Task requirements: Please reproduce, exactly and with nothing added, the line containing "Festlegungen des Ausschusses (117, 1262)" and every line after it to the end of the records.

[[ Given records open ]]

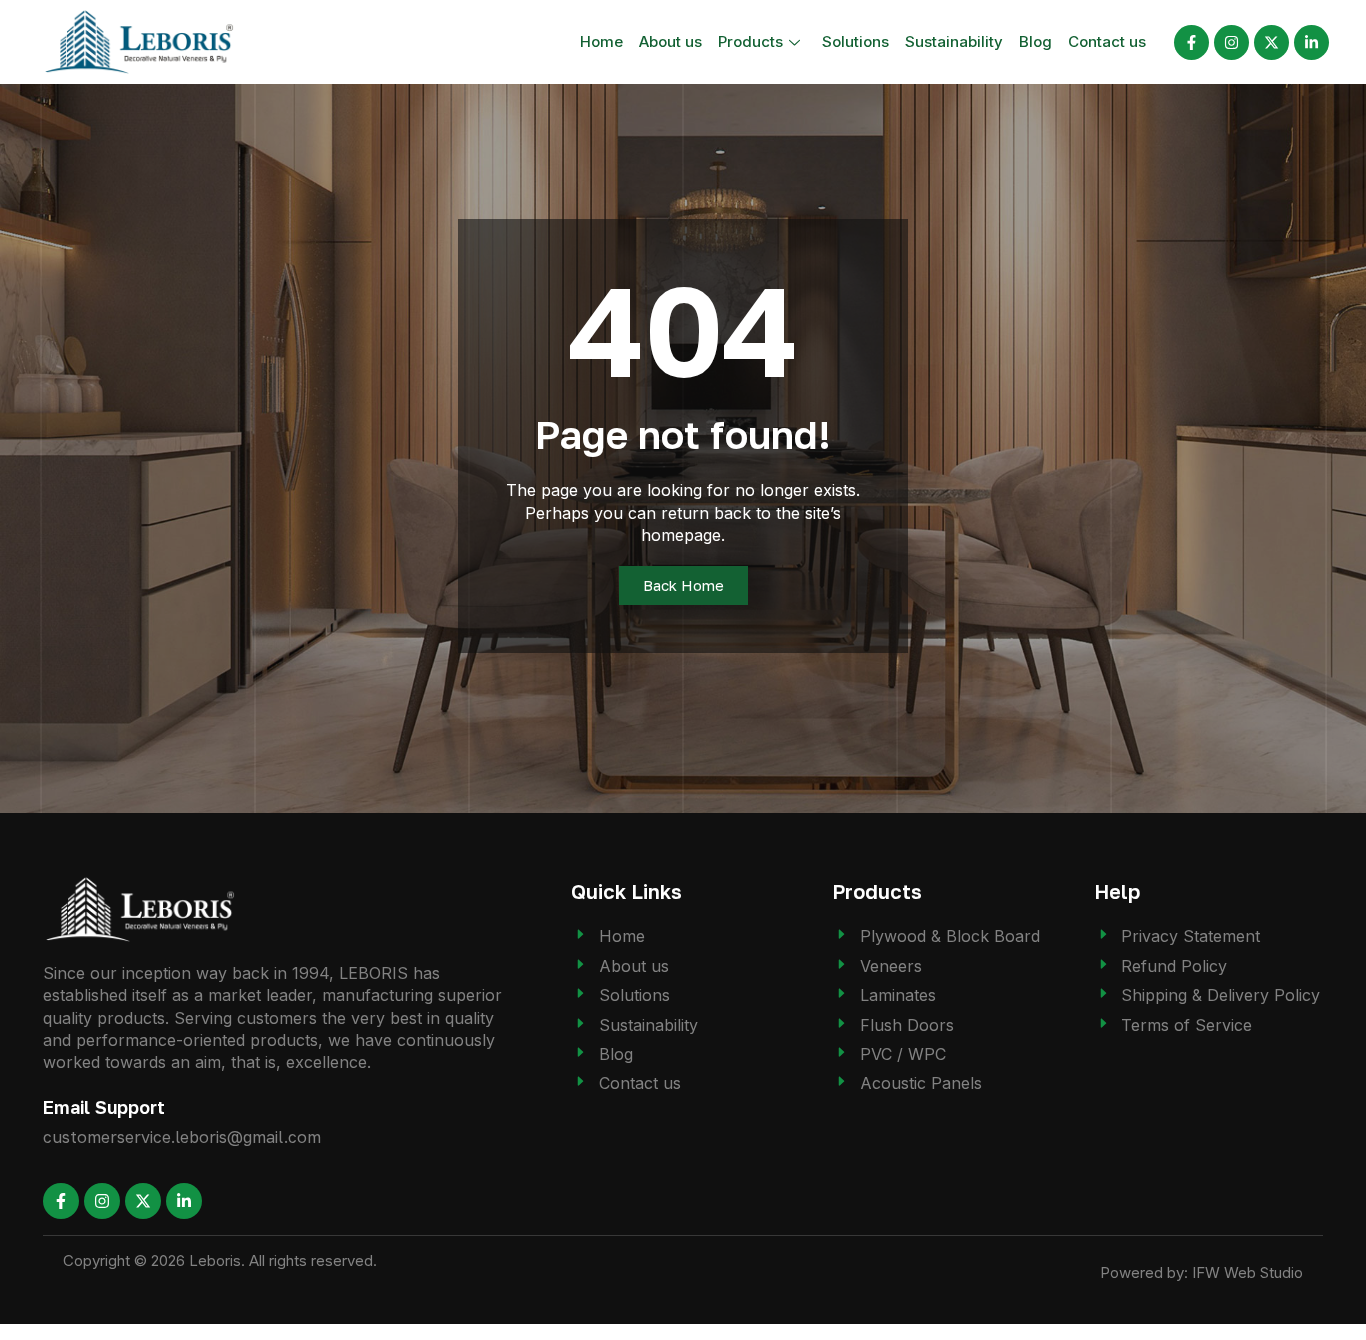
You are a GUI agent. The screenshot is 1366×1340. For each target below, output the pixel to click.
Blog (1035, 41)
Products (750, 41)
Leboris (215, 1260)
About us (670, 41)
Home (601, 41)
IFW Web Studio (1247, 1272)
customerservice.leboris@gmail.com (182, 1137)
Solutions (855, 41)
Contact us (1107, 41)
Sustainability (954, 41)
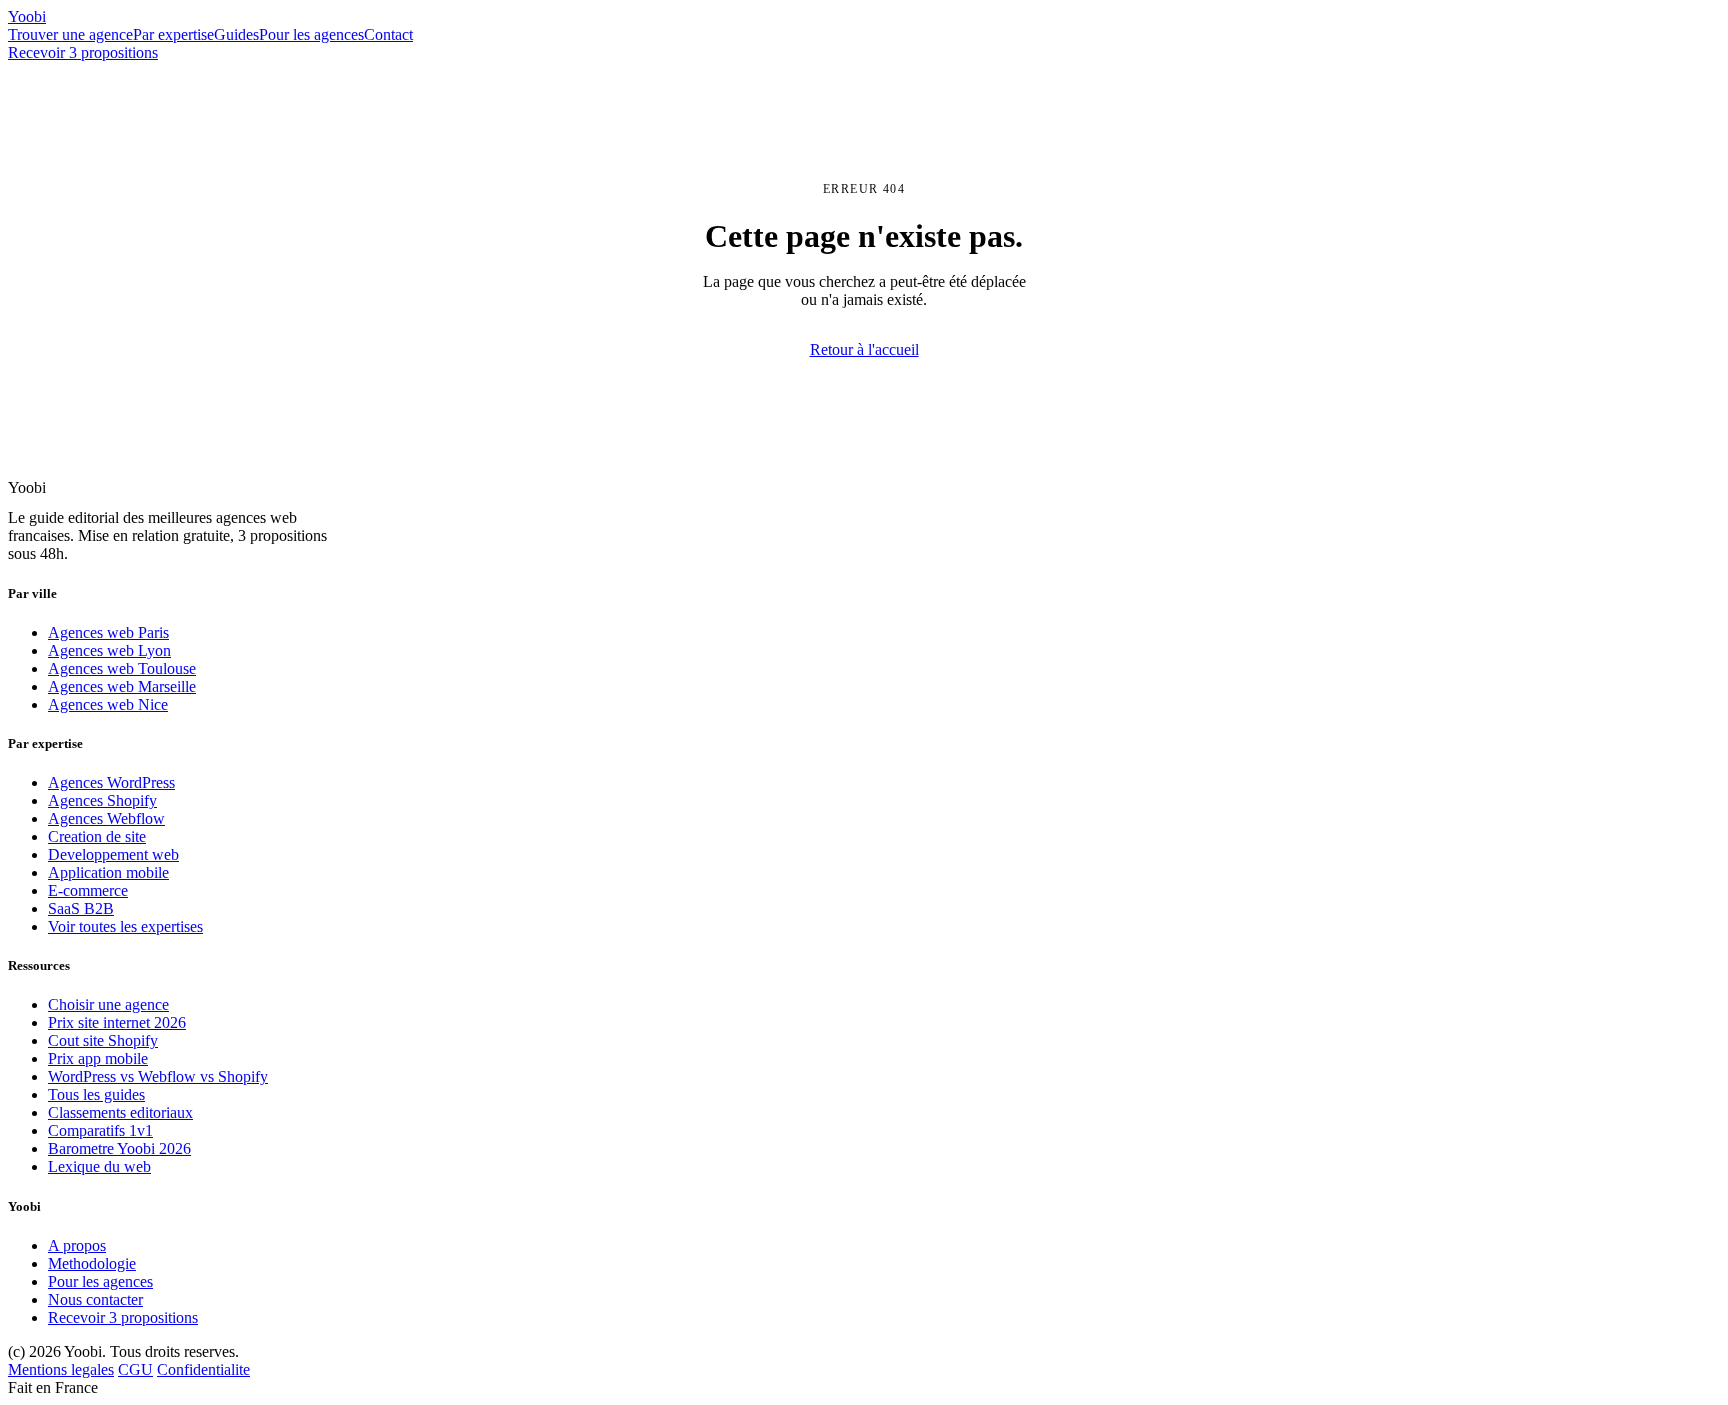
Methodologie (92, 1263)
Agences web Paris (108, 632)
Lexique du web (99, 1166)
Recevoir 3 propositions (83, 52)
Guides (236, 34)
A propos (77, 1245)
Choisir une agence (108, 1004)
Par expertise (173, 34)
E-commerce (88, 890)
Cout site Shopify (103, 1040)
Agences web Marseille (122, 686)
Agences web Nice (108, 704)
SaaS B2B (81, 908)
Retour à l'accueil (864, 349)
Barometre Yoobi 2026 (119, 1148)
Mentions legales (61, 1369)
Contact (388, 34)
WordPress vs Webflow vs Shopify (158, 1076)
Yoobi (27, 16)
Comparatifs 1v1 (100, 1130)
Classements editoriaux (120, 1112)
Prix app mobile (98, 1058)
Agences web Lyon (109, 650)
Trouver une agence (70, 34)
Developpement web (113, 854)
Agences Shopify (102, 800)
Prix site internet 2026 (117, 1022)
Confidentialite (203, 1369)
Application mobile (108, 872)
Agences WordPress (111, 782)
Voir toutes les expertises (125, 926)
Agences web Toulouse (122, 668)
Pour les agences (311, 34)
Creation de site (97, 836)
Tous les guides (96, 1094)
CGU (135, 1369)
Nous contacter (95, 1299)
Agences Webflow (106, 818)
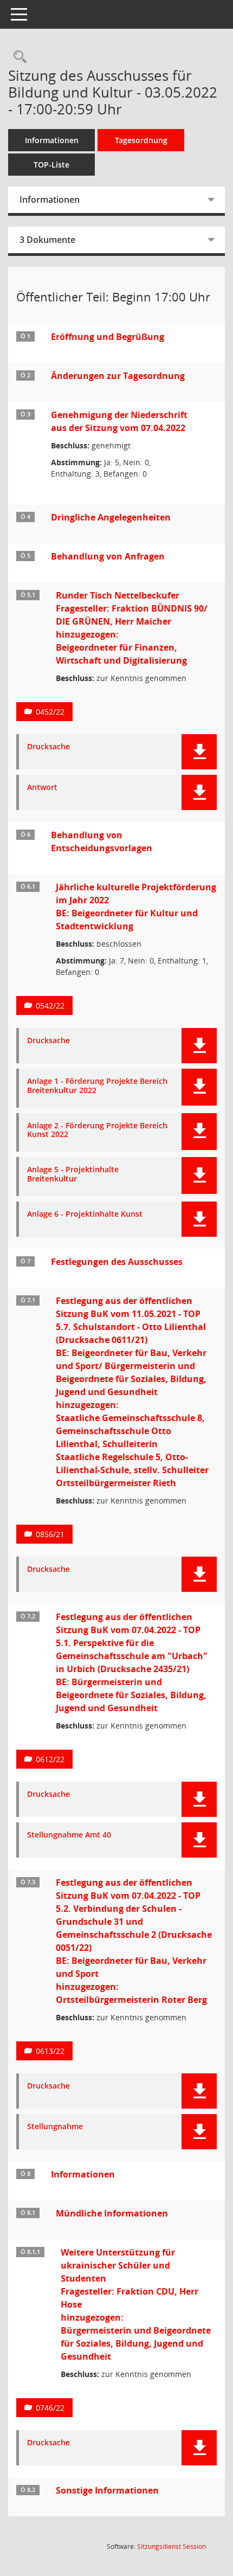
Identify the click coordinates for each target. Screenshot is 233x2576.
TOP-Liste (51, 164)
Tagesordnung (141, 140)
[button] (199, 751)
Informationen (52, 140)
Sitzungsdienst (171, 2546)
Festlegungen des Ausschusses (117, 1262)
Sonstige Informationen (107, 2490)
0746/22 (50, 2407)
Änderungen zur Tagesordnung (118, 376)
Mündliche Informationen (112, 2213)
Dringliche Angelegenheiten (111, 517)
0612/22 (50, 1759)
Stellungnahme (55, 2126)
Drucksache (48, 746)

[[ Given records closed ]]

Task answer:
Festlegungen des Ausschusses (117, 1262)
Sonstige Informationen (107, 2490)
0746/22 (50, 2407)
Änderungen zur Tagesordnung (118, 376)
Mündliche Informationen (112, 2213)
Dringliche Angelegenheiten (111, 517)
0612/22 (50, 1759)
Stellungnahme (55, 2126)
Drucksache (48, 746)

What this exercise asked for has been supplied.